1957 entstand der Holzschnitt »Der Vater«: Die grünen Almwiesen der Schwäbischen Alb sind immer wieder auf HAP Grieshabers Bildern zu sehen – hier mit Tochter und Stieftochter Reproduktion: Markus Heimbach

In seinen farbigen Holzschnitten hat der Künstler HAP Grieshaber vielfach seine Familie dargestellt. In der Geburt seiner Tochter, im privaten Heim und in der Natur fand er wichtige künstlerische Quellen. 

Nur durch den Titel »Der Vater« wird klar, welche drei Personen hier zu sehen sind: Die zwei kleineren Gestalten sind die Kinder der größeren blauen Figur, die durch ihre eckigen Kanten als Mann auszumachen ist. Und nur durch einen Blick in die Biografie des Holzschneiders und Kenntnis seiner damals bevorzugten Bildmotive wird klar, um wen es sich handelt: Zu sehen ist der Künstler selbst, HAP Grieshaber, und seine beiden Töchter, die dreijährige Ricca und die ältere Christiane. Dunkelblau, ein kräftiges Grün, daneben Orange sind die Farben dieses eindrücklichen Holzschnitts von 1957.

Die gebogene grüne Form erinnert an die Schwäbische Alb mit ihren Almwiesen, wo sie in einem kleinen urigen Häuschen lebten. Der Vater scheint zu winken. Ein friedliches Bild. Es gehört zu einer ganzen Reihe von Werken, die in den 1950er Jahren um privates Dasein kreisten. Sie thematisieren zunächst eine Trennung, dann die Gründung einer Familie.

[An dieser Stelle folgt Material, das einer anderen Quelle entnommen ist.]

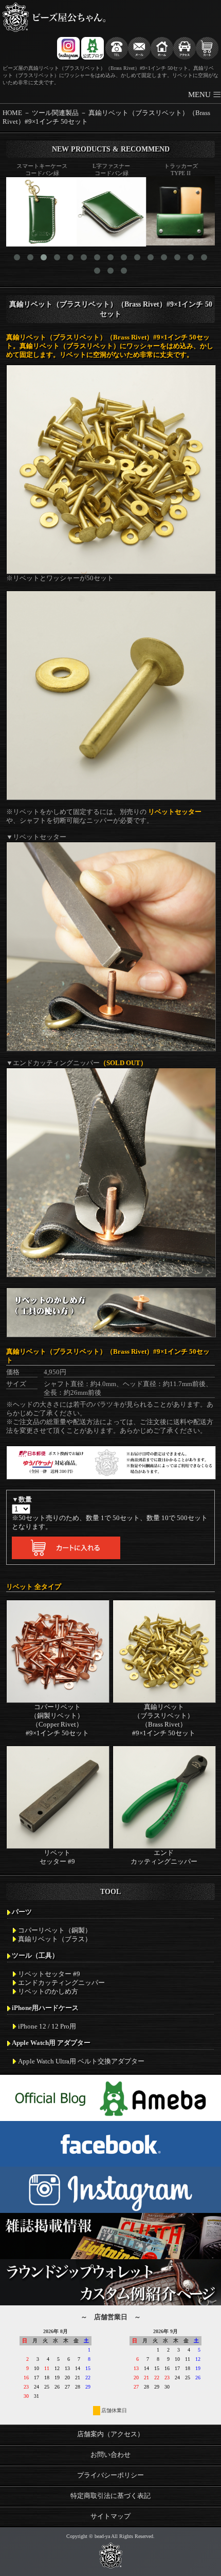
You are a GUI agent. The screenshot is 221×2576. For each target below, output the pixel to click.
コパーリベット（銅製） (54, 1930)
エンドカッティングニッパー (164, 1857)
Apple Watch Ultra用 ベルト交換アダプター (81, 2061)
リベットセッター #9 (57, 1857)
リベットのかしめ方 (48, 1991)
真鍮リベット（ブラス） (54, 1939)
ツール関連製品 (55, 113)
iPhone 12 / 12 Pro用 (47, 2026)
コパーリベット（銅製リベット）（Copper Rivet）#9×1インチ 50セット (57, 1720)
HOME (12, 113)
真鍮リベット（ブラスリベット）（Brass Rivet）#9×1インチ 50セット (163, 1720)
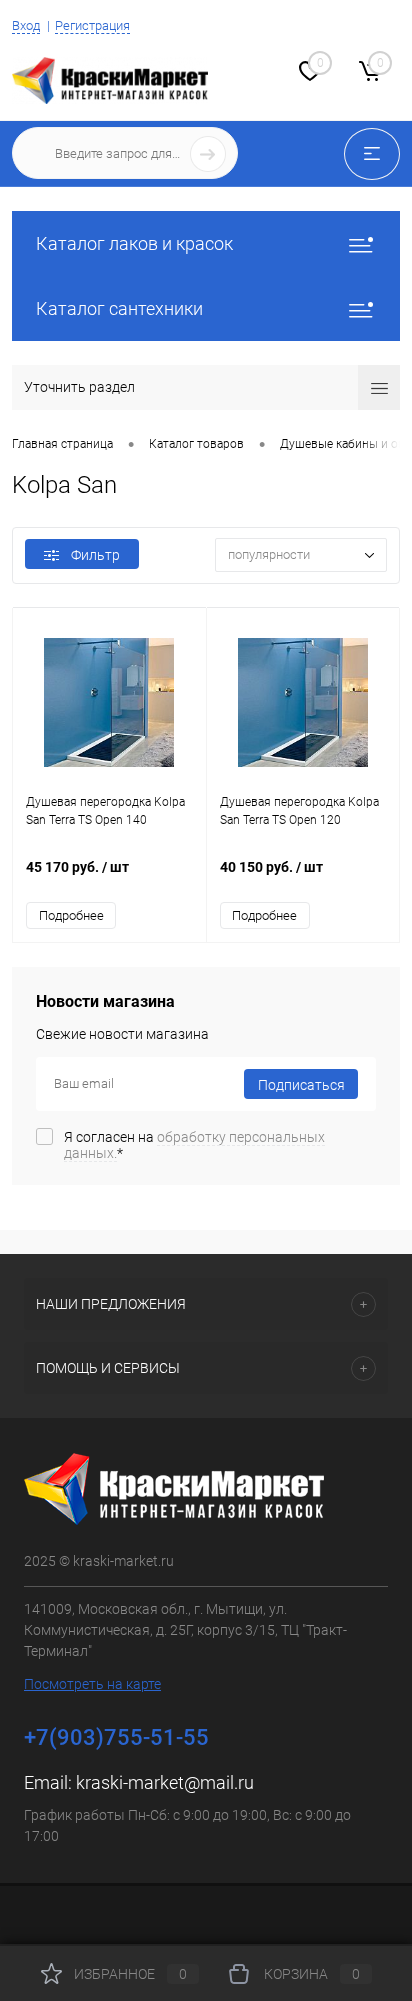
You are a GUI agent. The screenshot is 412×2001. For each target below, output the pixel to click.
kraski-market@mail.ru (165, 1782)
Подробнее (71, 915)
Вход (26, 25)
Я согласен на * (194, 1145)
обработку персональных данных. (194, 1145)
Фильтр (95, 555)
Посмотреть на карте (92, 1684)
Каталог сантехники (119, 308)
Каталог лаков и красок (134, 243)
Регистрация (92, 25)
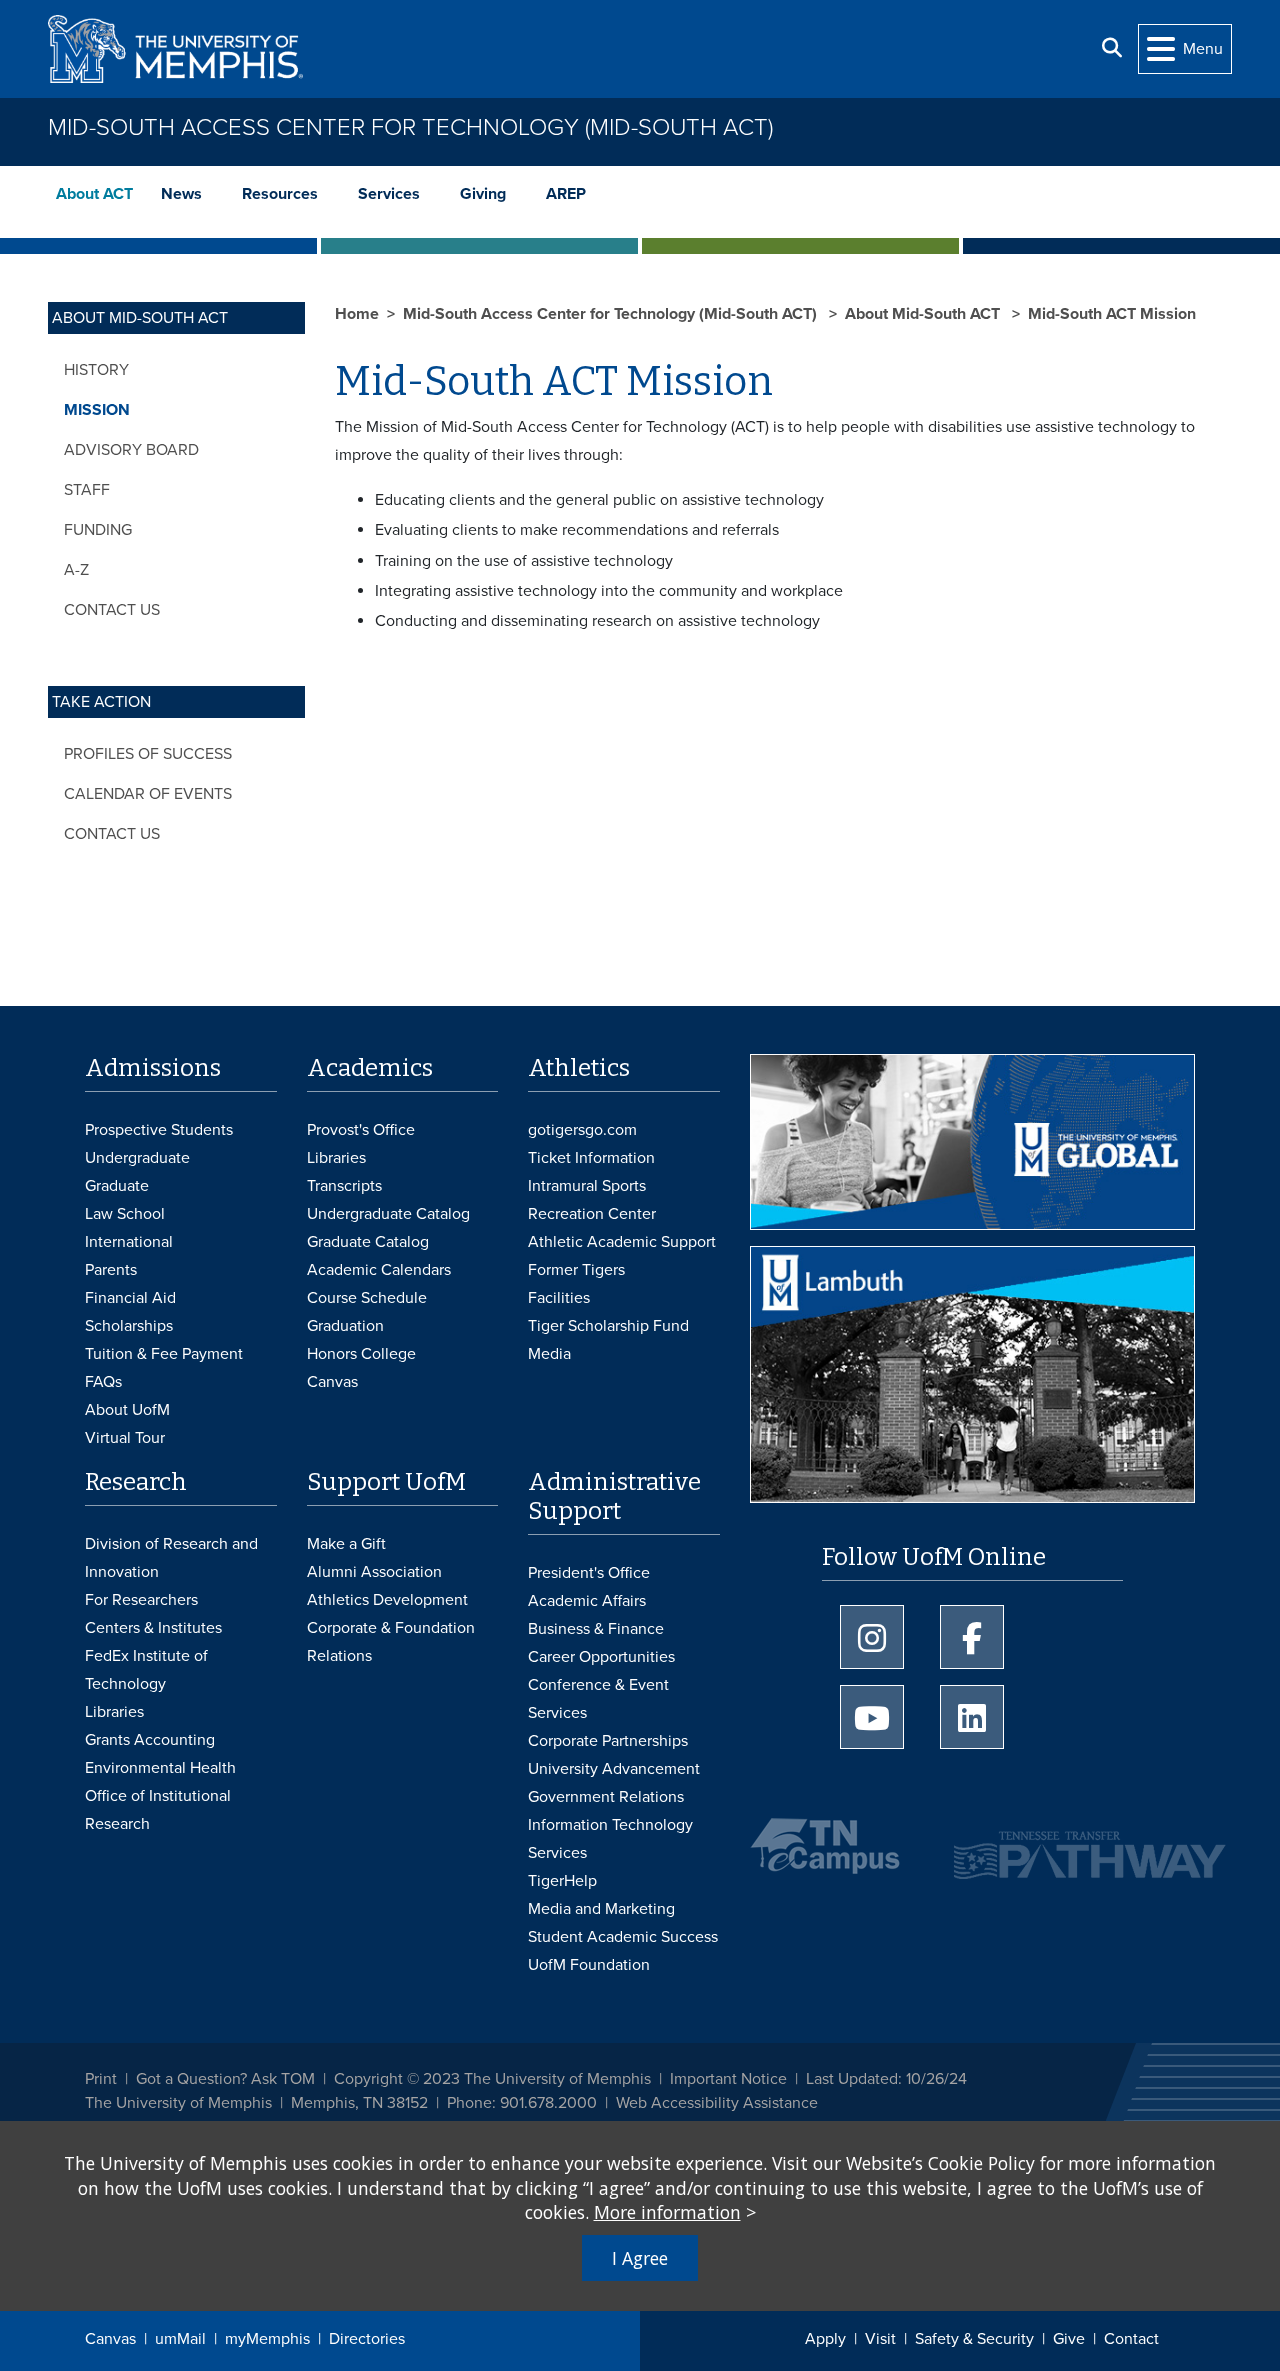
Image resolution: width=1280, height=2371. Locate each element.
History (96, 370)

Einer von acht Holzschnitten, in denen Grieshaber seine neugeborene Tochter porträtierte, hier "Baby II" mit Schnuller. Bild: im Besitz des Städtischen Kunstmuseums Spendhaus Reutlingen

Die Schere in der Hand

Der Grafiker Helmut Andreas Paul Grieshaber (1909 bis 1981) war zunächst mit Lena Krieg verheiratet. In dem Holzschnitt »Scheidung« von 1952 zeigte er, dass er es war, der sich trennte: Der Mann hat noch die Schere in der Hand, eine weiße größere Schnittfläche befindet sich zwischen den Getrennten – als ob sie mit der Schere voneinander getrennt wurden. Die beiden Menschen sind klar voneinander getrennt. Sie sind unbekleidet, es ging dem Künstler immer um das Existenzielle. Die Frau kämmt sich. Der Kamm war in der Kunstgeschichte schon immer ein Symbol für das Weibliche, aber soll sie sich nun schon für einen anderen Mann schön machen? Grieshaber hatte eine andere Frau kennengelernt. Für Lena Krieg brach eine Welt zusammen.

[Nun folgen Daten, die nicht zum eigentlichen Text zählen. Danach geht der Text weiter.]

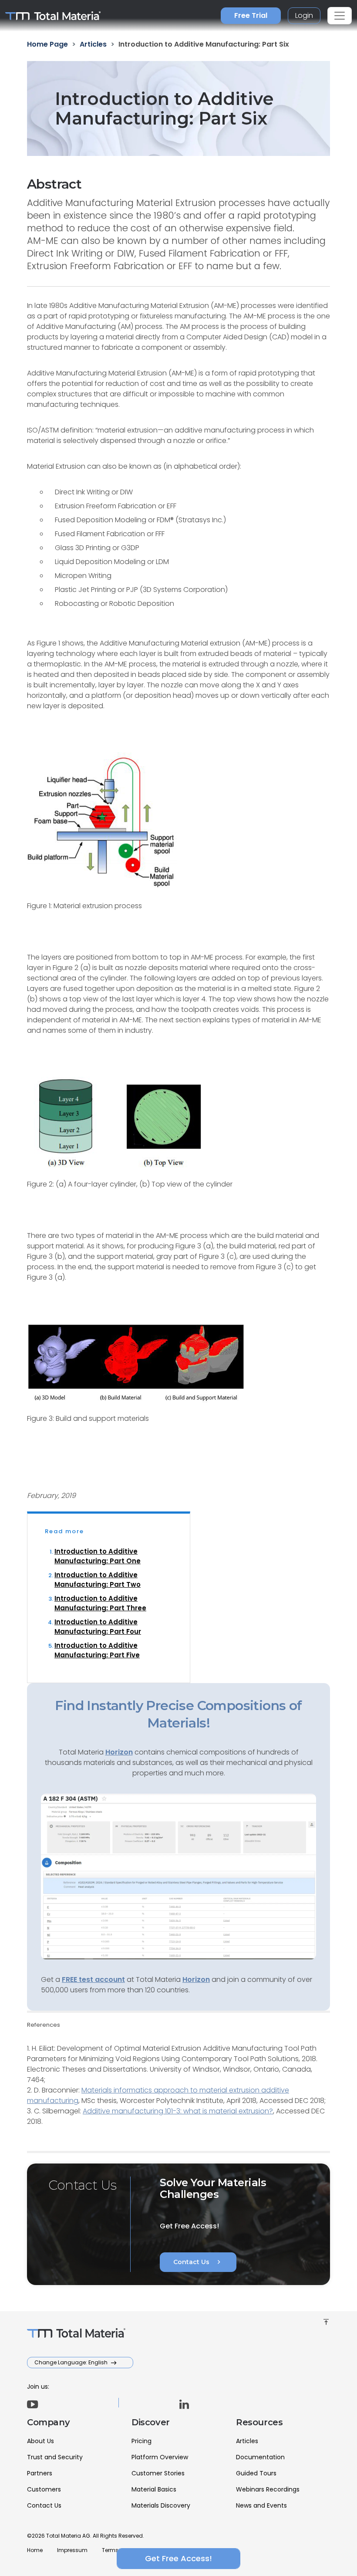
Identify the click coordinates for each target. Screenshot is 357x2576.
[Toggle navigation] (339, 15)
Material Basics (153, 2489)
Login (304, 15)
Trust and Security (55, 2457)
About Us (40, 2441)
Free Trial (250, 15)
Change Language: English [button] (71, 2362)
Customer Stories (158, 2473)
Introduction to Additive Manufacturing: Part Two (97, 1579)
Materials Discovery (160, 2505)
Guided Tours (256, 2473)
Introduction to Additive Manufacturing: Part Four (97, 1626)
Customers (44, 2489)
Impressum (72, 2550)
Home (35, 2550)
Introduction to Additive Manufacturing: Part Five (97, 1650)
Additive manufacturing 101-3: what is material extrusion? (178, 2111)
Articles (247, 2441)
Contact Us (198, 2262)
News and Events (261, 2505)
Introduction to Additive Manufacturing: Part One (97, 1556)
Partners (39, 2473)
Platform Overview (159, 2457)
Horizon (196, 1979)
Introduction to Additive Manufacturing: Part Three (100, 1603)
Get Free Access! (178, 2558)
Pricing (141, 2441)
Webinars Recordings (268, 2489)
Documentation (260, 2457)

Voller Freude fertige HAP Grieshaber einen kleinen, einfarbigen Holzschnitt seiner strampelnden Tochter an, um ihre Geburt bekanntzugeben. Bild: im Besitz des Städtischen Kunstmuseums Spendhaus Reutlingen. Reproduktion: Markus Heimbach

Neuanfang auf der Alm

Schon ein Jahr nach der Scheidung, 1953, heiratete Grieshaber zum zweiten Mal, was er kurze Zeit später im Holzschnitt »Huldigung (Standesamt)« bildlich festhielt. Mit der Schriftstellerin und Malerin Riccarda Gohr lebte er fortan in einem urigen Haus auf der Achalm, wo sich auch sein Atelier befand. Riccardas kleine Tochter Christiane war mit eingezogen.

1954 wurde die gemeinsame Tochter Ricca dort im Giebelzimmer geboren, unter der Obhut von Hebamme und Arzt, Grieshaber stellte die Geburt als Holzschnitt dar. Eine Karte mit einem Holzschnitt vom neugeborenen Mädchen wurde verschickt und kündete freudig von dem Ereignis. Der Künstler schuf in der Zeit insgesamt acht Holzschnitte, die das Baby zeigen, mal strampelnd, mal mit Schnuller und Katze. »Es sieht aus, als käme ich ins Leben durch ein Leben«, schrieb Grieshaber anlässlich der Geburt.

Es entstanden auch Porträts von Christiane, genannt Nani, die von Grieshaber adoptiert wurde. Grieshabers Leben drehte sich nun in ungewohnter Weise ganz eng um sein Heim und seine kleine Familie. »Das Biografische bleibt für mich Anlass und mehr: Grund zur Formfindung«, schrieb er 1956.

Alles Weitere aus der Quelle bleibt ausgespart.